Comment by rurban
1 month ago
Local models are not comparable to the FOTA models at all. I know what I'm saying because I do have 4 local H100's in my server, and could run the very best local models. It's night and day. They are unusable and stupid.
For what do you use the 4 local H100s then?
For training our AI model of course. Inference is for the cheaper machines.
Not all tasks require a frontier model
what is "FOTA"
That's my auto-correction, because I'm doing too much embedded (Firmware-over-the-air updates). Frontier it should be called.
I get perfectly acceptable results from a Strix Halo PC the size of a shoebox, man. An APU that uses ~150w, has 0 discrete GPUs, and a bill of $0/m. What's more, it doesn't go down every week, limit use, or change the terms at a whim.
I'll burn/discard 'frontier' tokens (at work) only because they're mandated and they foot the bill. I'd rather resell them; meet the asinine requirement from $EMPLOYER, provide cover for outsourcing to my equipment, and get a return for the hassle.

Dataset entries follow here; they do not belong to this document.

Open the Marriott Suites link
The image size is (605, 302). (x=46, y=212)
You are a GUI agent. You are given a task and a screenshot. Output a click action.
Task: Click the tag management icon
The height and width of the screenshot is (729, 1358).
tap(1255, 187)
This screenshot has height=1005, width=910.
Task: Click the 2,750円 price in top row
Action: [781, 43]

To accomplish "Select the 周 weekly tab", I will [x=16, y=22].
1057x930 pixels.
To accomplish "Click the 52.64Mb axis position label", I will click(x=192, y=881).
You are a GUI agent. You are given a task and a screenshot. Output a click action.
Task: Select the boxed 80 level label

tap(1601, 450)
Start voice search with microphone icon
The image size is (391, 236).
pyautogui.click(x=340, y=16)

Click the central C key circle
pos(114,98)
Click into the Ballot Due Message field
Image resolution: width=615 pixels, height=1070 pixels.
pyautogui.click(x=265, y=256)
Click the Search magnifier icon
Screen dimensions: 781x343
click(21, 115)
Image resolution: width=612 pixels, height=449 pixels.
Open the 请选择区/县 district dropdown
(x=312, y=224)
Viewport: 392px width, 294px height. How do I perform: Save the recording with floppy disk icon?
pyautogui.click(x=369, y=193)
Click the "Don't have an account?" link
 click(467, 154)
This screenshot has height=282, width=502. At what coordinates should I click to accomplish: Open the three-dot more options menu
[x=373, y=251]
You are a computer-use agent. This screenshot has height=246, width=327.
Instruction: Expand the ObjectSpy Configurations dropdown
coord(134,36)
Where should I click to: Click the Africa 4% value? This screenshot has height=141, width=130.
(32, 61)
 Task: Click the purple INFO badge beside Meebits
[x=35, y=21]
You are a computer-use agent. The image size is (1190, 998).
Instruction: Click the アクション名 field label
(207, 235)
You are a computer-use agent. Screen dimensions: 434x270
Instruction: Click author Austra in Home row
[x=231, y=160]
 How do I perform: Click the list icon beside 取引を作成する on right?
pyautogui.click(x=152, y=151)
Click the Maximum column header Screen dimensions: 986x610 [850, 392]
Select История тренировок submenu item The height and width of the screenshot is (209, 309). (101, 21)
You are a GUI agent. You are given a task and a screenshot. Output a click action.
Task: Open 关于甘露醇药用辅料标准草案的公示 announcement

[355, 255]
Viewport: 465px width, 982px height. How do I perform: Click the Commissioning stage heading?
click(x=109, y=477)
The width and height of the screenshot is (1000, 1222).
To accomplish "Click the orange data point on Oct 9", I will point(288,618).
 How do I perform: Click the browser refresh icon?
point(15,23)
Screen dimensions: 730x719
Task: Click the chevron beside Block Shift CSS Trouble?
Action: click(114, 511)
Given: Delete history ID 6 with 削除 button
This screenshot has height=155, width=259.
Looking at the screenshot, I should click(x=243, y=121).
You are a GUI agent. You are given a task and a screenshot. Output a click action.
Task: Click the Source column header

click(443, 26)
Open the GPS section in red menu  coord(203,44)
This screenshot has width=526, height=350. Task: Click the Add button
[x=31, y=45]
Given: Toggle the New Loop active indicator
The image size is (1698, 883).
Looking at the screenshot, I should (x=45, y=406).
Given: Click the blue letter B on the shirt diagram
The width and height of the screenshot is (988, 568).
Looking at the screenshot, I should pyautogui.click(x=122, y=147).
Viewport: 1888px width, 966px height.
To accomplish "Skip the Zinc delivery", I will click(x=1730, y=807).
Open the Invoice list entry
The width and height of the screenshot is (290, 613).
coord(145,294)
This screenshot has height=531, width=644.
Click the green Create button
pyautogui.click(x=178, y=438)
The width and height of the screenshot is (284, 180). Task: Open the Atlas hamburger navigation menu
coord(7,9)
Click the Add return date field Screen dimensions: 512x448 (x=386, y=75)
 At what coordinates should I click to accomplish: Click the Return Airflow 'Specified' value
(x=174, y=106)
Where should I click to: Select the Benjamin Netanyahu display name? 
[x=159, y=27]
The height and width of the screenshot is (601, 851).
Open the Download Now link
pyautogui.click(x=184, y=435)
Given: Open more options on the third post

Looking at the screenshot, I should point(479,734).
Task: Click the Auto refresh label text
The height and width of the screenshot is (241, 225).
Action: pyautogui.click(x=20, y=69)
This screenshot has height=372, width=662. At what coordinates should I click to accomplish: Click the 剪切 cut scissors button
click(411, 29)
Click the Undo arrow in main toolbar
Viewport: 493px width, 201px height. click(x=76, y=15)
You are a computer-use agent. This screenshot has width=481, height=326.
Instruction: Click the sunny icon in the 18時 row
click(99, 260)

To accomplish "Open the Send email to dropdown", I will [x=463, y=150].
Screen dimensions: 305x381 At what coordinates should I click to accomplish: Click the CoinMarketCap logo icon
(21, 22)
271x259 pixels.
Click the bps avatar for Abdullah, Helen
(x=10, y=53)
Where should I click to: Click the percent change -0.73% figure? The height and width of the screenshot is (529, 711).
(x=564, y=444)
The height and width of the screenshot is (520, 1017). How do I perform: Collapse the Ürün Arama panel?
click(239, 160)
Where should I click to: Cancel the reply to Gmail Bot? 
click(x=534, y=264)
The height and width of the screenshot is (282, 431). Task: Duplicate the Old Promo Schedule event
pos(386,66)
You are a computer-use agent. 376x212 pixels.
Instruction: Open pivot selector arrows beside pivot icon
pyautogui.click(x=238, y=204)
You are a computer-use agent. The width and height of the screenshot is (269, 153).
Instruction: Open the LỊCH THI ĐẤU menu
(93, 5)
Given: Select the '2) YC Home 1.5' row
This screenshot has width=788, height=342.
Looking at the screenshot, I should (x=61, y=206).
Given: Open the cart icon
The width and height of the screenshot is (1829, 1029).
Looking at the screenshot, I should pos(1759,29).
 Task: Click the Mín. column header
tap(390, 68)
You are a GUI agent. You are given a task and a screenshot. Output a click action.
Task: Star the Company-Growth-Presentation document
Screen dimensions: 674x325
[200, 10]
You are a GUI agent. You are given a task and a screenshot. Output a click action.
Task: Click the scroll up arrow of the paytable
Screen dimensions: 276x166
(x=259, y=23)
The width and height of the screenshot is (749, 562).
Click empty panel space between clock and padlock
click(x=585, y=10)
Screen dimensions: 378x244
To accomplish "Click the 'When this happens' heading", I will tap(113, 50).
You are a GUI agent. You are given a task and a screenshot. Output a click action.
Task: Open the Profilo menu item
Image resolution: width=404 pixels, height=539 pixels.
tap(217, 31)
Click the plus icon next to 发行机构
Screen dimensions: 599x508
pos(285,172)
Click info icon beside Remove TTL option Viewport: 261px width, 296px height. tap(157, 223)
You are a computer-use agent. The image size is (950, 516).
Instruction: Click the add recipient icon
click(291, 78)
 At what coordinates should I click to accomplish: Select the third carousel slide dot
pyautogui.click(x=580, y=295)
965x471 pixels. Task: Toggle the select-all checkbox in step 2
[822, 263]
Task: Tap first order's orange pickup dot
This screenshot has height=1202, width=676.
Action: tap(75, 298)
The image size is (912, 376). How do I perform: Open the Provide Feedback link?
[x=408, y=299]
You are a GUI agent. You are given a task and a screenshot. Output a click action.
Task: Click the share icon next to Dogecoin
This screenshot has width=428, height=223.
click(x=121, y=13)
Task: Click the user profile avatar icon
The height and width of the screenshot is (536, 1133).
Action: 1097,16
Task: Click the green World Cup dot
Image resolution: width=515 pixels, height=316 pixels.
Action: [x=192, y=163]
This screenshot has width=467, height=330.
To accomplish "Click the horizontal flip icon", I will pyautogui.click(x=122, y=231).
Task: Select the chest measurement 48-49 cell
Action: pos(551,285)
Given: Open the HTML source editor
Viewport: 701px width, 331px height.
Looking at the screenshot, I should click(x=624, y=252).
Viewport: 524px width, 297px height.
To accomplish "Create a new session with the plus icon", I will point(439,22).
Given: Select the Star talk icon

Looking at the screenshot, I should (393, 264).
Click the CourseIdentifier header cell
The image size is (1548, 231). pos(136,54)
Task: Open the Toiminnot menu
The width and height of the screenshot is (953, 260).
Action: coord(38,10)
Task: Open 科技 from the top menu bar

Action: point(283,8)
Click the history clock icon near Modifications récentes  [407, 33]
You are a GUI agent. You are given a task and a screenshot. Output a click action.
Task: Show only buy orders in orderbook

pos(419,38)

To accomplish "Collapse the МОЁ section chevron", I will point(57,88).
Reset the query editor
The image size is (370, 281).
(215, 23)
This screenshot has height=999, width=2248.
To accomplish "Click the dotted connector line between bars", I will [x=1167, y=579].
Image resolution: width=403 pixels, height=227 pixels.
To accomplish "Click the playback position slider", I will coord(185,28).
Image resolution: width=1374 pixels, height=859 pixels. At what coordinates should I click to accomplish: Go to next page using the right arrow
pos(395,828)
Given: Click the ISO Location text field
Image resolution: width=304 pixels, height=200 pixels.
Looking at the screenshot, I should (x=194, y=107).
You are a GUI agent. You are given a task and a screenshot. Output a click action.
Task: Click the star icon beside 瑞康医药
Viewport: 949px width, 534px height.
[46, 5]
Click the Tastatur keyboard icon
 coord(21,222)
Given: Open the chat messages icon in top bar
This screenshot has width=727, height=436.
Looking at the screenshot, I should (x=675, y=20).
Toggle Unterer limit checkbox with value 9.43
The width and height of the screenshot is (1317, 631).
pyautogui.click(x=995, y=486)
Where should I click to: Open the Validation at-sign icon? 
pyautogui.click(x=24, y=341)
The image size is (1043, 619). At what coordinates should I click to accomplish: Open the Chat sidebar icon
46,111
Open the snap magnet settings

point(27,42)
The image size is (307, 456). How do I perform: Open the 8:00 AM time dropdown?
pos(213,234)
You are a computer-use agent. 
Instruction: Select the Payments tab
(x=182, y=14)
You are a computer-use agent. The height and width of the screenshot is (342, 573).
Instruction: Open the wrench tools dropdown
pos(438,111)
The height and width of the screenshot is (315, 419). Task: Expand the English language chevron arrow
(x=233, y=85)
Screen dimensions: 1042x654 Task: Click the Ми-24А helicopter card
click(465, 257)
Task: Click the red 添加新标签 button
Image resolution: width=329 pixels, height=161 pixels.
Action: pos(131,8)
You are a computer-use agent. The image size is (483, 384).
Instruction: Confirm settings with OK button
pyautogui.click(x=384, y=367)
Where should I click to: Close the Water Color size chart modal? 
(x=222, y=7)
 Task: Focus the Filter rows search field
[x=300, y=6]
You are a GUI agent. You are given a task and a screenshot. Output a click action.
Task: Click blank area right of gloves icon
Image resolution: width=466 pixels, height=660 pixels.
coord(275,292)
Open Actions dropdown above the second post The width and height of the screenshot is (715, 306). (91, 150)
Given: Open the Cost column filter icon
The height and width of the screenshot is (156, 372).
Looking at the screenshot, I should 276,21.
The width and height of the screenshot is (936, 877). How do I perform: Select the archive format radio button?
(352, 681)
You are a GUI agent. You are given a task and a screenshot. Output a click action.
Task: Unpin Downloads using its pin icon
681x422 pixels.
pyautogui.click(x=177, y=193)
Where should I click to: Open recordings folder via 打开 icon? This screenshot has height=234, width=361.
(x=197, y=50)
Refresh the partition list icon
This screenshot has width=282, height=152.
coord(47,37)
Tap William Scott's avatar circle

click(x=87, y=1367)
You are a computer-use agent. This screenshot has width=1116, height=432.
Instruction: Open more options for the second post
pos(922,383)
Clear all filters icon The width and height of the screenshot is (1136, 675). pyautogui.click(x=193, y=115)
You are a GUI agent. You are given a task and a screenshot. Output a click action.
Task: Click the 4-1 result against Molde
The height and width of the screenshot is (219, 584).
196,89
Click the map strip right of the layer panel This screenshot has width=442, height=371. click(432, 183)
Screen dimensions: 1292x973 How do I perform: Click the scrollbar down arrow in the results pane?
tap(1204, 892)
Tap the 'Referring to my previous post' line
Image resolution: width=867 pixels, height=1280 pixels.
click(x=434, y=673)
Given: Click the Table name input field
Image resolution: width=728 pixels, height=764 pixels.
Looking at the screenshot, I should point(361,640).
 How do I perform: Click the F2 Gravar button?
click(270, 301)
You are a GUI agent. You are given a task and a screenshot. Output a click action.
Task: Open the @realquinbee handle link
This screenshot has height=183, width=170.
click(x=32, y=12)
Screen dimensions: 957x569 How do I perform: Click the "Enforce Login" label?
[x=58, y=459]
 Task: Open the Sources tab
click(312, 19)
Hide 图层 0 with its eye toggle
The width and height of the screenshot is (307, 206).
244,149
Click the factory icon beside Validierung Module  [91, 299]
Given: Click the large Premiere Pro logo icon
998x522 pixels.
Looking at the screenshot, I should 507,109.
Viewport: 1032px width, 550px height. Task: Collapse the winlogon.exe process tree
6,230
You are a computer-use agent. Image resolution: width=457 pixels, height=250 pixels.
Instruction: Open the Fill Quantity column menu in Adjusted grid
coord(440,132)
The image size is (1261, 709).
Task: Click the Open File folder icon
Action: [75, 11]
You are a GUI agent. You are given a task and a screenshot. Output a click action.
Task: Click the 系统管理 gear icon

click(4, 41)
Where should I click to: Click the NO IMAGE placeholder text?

TLDR: perhaps you're holding it wrong or haven't tried the latest, as we so often hear. That's a lot of GPU for not much utility.
Well, my python and typescript folks are also happy with the simplier local models. But I'm using more advanced stuff, C/C++ embedded real-time, vision AI, and compilers.
Fair point. I treat LLMs like the forgetful junior we often hear about. The things I don't care to do, they (both local and hosted/'frontier') can. Boilerplate, very-well-described edits, some research/report, etc; a lot is riding on 'acceptable'.
Easier to spawn another terminal pane/browser tab than hire a contractor, I just don't find the 'frontier' services/terms compelling.